Context:
I'm programming a software system that consists of multiple processes. It is programmed in C++ under Linux. and they communicate among them using Linux shared memory.
Usually, in software development, is in the final stage when the performance optimization is made. Here I came to a big problem. The software has high performance requirements, but in machines with 4 or 8 CPU cores (usually with more than one CPU), it was only able to use 3 cores, thus wasting 25% of the CPU power in the first ones, and more than 60% in the second ones. After many research, and having discarded mutex and lock contention, I found out that the time was being wasted on shmdt/shmat calls (detach and attach to shared memory segments). After some more research, I found out that these CPUs, which usually are AMD Opteron and Intel Xeon, use a memory system called NUMA, which basically means that each processor has its fast, "local memory", and accessing memory from other CPUs is expensive.
After doing some tests, the problem seems to be that the software is designed so that, basically, any process can pass shared memory segments to any other process, and to any thread in them. This seems to kill performance, as process are constantly accessing memory from other processes.
Question:
Now, the question is, is there any way to force pairs of processes to execute in the same CPU?. I don't mean to force them to execute always in the same processor, as I don't care in which one they are executed, altough that would do the job. Ideally, there would be a way to tell the kernel: If you schedule this process in one processor, you must also schedule this "brother" process (which is the process with which it communicates through shared memory) in that same processor, so that performance is not penalized.

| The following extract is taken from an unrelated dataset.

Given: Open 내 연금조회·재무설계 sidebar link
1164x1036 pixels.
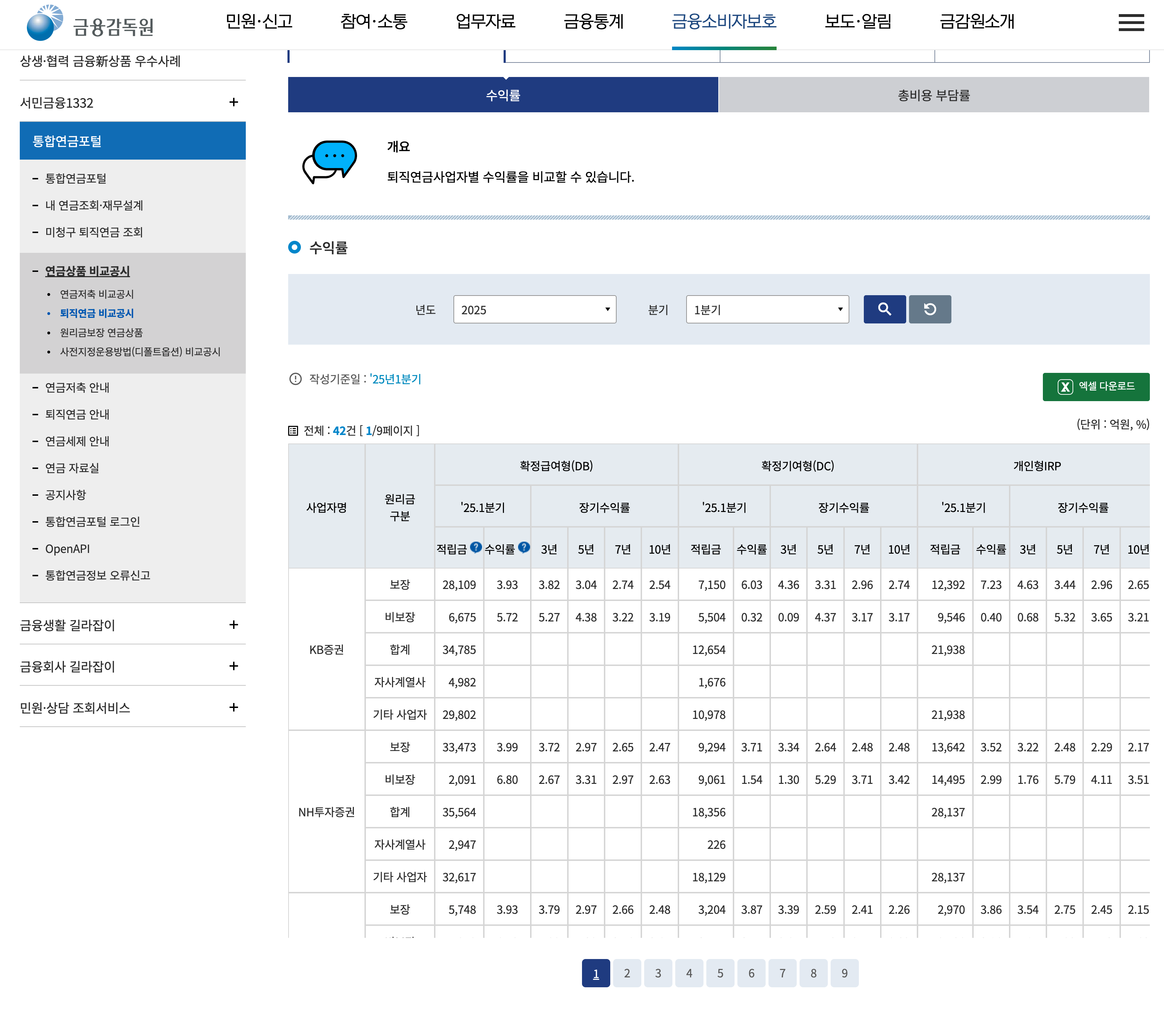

I think you may be able to start with these manual pages:
$ apropos affinity
sched_getaffinity (2) - set and get a process's CPU affinity mask
sched_setaffinity (2) - set and get a process's CPU affinity mask
taskset (1) - retrieve or set a process's CPU affinity
$
depending on whether you want to do that from the source code or the shell. The pthread library also has some function.
In C what you are looking for is most probably the sched_setaffinity()
system call.
There is also the schedtool command-line utility if you do not want to (or cannot) modify your code.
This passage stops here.